The 2018 Arizona Bowl was a college football bowl game played on December 29, 2018. It was the fourth edition of the Arizona Bowl, and one of the 2018–19 bowl games concluding the 2018 FBS football season. Sponsored by the Nova Home Loans mortgage broker company, the game was officially known as the Nova Home Loans Arizona Bowl.

Teams
The game was played between Arkansas State from the Sun Belt Conference and Nevada from the Mountain West Conference. In prior games between the two programs, Nevada held a 3–2 lead in the series.

Arkansas State Red Wolves

On November 27, bowl organizers announced that Arkansas State would represent the Sun Belt Conference in the Arizona Bowl. The Red Wolves compiled an 8–4 record during the regular season, and were co-champion of the Sun Belt West Division along with the Louisiana Ragin' Cajuns, both of whom had 5–3 conference records.

### [The task]
Echo the passage on the 2018 Arizona Bowl word for word, starting with "Arkansas State Red" and going on through "5–3 conference records.". The material after this point isn't needed.

### [Records from a data source]

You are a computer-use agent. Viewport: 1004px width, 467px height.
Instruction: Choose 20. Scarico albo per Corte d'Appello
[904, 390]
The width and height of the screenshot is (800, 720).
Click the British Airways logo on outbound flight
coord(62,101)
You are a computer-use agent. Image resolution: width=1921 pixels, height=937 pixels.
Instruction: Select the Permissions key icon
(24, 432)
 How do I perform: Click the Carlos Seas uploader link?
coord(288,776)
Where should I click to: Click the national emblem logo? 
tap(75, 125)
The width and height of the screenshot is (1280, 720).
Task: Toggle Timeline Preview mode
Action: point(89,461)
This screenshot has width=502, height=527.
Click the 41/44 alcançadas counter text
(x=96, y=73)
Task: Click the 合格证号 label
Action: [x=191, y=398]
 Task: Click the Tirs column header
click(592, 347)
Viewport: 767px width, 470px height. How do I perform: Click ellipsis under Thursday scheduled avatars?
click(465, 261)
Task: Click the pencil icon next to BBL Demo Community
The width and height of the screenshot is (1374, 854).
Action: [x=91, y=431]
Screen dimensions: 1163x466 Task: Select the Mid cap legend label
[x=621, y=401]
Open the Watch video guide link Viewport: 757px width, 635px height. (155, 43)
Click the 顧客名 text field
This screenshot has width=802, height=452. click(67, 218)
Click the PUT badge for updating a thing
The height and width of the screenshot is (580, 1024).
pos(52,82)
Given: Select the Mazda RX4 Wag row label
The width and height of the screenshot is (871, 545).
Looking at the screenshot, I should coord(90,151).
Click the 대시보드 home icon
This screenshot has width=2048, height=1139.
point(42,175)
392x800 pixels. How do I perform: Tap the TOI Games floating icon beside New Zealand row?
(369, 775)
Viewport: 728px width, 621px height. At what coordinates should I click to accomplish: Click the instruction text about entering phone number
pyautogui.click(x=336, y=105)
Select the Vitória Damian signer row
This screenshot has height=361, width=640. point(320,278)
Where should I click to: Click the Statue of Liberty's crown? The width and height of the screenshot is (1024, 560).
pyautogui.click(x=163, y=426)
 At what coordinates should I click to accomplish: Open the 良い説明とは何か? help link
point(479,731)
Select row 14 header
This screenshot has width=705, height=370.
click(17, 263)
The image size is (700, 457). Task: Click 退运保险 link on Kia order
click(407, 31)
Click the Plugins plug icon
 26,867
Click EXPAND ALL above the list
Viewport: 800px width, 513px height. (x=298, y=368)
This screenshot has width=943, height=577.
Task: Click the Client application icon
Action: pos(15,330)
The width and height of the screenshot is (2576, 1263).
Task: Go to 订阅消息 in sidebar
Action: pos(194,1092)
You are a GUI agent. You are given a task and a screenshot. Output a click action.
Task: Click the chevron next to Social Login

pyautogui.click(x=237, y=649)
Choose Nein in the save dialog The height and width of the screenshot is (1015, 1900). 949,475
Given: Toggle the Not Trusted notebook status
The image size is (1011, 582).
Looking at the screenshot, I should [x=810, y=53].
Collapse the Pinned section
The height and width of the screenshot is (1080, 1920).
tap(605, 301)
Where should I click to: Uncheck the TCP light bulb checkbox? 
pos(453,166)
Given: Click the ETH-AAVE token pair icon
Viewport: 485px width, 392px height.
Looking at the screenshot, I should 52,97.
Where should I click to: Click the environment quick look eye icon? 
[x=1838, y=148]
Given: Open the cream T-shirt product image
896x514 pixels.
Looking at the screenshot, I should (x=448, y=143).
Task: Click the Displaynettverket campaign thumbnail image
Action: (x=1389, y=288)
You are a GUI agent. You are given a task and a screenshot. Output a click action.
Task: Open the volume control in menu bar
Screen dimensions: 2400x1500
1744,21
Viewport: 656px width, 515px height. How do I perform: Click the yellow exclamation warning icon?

### [Answer below]
Arkansas State Red Wolves

On November 27, bowl organizers announced that Arkansas State would represent the Sun Belt Conference in the Arizona Bowl. The Red Wolves compiled an 8–4 record during the regular season, and were co-champion of the Sun Belt West Division along with the Louisiana Ragin' Cajuns, both of whom had 5–3 conference records.